Topik: Omoda 4 EV Siap Masuk Indonesia, SUV Futuristis untuk Anak Muda Urban
Durasi Baca: 6 menit
Ikhtisar: Omoda 4 EV dipastikan masuk Indonesia lebih dulu dibanding versi bensin dan hybrid. Desain sporty, fitur AI, hingga 13 game bawaan jadi sorotan utama mobil listrik ini.
Balikpapan TV - Hai Ces! Pasar mobil listrik Indonesia makin panas setelah Omoda 4 resmi diperkenalkan di China dan dijadwalkan masuk Indonesia pertengahan tahun ini. Menariknya, versi EV alias listrik murni justru jadi varian pertama yang dibawa masuk. Mobil ini langsung mengincar segmen anak muda perkotaan yang mencari desain sporty, teknologi modern, dan sensasi berkendara yang beda dari SUV biasa.

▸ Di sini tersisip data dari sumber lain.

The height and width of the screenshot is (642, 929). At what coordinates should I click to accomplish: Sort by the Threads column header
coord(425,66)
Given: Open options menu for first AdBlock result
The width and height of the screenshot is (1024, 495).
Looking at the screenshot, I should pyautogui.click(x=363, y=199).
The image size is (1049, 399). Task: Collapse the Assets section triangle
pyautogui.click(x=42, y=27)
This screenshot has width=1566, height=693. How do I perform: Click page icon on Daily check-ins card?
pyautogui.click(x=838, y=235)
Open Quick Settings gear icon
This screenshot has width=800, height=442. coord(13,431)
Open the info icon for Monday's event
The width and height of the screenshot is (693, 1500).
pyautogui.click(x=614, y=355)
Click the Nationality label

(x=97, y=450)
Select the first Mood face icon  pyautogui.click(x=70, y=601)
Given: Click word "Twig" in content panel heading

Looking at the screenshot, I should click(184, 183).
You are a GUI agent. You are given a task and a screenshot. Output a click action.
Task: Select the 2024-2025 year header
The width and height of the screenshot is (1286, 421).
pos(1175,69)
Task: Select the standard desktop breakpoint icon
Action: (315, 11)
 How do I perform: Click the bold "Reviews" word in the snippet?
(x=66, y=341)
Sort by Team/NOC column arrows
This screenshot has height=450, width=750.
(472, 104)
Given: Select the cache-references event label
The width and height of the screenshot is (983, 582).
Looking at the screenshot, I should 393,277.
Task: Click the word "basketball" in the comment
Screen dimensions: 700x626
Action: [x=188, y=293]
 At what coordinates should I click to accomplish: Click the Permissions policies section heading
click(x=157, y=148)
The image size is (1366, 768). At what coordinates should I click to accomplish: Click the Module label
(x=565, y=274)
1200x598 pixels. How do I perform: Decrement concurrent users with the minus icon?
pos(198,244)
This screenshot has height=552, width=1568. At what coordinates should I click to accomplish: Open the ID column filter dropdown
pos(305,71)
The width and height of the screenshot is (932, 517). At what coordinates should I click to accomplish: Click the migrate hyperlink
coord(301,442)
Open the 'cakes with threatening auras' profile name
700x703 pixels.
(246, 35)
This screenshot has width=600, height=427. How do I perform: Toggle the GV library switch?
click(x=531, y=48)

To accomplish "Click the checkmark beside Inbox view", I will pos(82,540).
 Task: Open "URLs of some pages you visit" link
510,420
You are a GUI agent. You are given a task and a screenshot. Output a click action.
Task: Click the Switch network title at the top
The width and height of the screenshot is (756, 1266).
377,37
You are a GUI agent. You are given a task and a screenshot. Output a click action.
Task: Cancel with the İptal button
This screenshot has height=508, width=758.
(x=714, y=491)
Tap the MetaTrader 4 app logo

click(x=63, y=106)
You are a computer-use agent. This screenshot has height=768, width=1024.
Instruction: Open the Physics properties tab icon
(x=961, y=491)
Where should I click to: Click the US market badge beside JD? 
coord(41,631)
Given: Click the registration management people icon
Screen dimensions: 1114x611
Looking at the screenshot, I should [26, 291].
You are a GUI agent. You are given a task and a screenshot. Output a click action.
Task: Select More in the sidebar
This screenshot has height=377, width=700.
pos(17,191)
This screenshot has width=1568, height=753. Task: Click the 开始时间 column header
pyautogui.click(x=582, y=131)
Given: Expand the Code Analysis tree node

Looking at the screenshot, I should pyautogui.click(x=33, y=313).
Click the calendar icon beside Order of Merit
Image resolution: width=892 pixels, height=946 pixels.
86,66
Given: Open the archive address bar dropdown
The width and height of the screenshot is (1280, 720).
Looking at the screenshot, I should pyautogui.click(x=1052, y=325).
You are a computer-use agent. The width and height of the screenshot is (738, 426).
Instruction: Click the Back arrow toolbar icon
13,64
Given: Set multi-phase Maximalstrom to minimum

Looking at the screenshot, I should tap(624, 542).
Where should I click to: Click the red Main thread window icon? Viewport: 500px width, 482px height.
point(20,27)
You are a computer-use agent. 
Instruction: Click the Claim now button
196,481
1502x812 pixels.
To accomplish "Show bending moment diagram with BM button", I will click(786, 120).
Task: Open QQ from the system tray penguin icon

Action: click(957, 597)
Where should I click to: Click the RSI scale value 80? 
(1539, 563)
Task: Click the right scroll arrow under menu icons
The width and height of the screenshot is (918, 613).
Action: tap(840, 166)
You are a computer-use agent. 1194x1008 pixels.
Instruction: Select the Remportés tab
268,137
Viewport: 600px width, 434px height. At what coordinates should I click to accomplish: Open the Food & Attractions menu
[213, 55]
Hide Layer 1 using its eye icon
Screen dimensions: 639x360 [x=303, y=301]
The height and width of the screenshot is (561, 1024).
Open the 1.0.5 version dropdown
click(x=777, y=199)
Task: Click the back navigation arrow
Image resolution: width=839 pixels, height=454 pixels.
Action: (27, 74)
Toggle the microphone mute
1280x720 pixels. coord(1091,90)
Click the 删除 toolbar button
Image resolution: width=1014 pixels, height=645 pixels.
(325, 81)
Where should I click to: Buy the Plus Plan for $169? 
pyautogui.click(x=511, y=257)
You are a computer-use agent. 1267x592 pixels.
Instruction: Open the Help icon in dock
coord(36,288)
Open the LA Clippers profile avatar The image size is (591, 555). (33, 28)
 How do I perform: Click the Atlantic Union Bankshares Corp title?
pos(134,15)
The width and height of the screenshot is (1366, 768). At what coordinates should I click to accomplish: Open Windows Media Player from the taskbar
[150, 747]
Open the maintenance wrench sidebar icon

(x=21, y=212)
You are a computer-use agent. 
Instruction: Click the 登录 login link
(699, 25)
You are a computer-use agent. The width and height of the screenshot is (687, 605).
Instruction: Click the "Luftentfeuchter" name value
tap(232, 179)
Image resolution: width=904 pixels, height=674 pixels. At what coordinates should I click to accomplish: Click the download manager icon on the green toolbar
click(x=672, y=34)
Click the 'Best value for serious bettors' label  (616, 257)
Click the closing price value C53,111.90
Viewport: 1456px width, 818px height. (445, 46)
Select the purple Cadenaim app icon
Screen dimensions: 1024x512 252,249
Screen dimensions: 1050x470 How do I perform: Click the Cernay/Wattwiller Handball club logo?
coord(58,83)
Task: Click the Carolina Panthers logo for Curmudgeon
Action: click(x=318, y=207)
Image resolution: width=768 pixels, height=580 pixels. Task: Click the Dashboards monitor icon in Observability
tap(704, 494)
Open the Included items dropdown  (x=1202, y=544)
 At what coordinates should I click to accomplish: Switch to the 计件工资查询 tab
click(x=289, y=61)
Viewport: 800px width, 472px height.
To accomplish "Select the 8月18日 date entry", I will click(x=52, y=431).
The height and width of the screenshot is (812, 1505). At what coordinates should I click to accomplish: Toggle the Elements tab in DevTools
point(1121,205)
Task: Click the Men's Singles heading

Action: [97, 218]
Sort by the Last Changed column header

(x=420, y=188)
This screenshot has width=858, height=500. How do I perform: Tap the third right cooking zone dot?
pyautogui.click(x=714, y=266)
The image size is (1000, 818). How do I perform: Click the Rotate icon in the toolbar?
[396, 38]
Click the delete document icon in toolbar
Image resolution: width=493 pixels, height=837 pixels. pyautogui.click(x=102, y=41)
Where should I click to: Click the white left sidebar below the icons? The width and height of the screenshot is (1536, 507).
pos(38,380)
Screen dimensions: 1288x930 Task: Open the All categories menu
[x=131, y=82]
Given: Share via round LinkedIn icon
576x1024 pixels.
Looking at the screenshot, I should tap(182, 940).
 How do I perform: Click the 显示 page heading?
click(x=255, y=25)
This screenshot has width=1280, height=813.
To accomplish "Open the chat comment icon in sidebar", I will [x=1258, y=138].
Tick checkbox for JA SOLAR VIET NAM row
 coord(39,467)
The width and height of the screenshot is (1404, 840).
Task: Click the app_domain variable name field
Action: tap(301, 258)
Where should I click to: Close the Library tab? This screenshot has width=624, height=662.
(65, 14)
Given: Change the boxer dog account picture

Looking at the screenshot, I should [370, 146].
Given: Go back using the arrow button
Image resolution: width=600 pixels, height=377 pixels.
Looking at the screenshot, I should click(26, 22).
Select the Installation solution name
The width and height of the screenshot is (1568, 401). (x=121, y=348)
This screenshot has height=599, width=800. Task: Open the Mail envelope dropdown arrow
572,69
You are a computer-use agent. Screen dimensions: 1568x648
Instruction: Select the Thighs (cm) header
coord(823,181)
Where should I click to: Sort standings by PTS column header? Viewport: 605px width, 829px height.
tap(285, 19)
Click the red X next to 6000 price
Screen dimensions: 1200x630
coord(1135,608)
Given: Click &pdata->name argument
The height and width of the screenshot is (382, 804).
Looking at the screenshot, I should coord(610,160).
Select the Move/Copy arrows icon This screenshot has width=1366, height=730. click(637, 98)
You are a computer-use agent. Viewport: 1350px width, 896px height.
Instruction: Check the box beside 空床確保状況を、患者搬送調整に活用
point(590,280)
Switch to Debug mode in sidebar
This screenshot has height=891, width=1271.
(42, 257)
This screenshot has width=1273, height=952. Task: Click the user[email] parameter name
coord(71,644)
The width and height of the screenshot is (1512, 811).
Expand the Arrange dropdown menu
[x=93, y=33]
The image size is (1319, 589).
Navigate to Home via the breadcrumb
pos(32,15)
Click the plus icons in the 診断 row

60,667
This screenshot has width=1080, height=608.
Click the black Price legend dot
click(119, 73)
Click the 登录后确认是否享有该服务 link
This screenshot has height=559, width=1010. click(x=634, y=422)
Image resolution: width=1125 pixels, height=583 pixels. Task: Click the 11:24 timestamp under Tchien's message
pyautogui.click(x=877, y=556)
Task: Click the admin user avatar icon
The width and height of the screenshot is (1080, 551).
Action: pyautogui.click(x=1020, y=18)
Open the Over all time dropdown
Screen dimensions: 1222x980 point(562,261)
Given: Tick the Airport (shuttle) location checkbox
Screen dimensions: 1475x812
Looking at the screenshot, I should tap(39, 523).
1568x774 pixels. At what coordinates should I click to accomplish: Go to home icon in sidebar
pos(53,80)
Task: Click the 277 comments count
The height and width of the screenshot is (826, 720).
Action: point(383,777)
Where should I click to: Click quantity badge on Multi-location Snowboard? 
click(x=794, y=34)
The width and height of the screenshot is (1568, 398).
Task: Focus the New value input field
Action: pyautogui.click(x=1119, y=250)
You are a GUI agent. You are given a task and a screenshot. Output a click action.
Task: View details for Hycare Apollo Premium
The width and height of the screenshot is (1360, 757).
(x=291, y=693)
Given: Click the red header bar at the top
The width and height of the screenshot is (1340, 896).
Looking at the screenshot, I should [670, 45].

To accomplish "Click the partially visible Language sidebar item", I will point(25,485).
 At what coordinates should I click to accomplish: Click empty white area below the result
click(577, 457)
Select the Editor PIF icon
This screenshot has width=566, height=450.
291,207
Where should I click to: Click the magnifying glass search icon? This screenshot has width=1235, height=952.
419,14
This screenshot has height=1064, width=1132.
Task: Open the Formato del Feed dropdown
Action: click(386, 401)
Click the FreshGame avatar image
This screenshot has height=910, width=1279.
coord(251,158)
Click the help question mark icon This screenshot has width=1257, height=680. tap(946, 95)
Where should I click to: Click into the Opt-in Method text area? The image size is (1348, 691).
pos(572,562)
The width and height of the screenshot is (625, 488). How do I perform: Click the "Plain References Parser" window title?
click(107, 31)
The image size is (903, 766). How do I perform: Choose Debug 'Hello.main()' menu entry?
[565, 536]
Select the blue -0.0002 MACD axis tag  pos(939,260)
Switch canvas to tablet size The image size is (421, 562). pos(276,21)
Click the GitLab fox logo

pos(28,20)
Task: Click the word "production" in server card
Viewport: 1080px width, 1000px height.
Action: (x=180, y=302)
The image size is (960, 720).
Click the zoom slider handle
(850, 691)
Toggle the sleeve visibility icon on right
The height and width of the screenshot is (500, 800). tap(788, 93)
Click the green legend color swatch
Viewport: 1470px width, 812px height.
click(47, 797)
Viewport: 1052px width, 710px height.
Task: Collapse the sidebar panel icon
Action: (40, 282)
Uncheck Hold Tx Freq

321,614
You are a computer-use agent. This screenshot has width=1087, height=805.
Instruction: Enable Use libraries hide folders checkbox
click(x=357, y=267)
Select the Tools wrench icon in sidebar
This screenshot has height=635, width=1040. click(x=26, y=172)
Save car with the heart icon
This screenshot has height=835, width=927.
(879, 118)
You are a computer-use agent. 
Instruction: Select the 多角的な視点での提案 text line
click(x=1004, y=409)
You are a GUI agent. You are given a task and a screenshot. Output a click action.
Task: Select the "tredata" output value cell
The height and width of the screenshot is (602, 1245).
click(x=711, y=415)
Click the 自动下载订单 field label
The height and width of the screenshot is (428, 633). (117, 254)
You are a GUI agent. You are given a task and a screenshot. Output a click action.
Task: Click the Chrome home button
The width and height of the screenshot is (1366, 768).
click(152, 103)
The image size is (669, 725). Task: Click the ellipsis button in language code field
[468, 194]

Penasaran kenapa mobil ini mulai ramai dibahas bahkan sebelum resmi dijual? Simak sampai habis, karena Omoda 4 bukan cuma soal tampilan futuristis pang, tapi juga soal gaya hidup baru pengendara urban Ces!
Baca Juga: Omoway Omo-X Tampil Futuristis dengan Suspensi Ala Gold Wing
Apa yang bikin desain Omoda 4 langsung mencuri perhatian?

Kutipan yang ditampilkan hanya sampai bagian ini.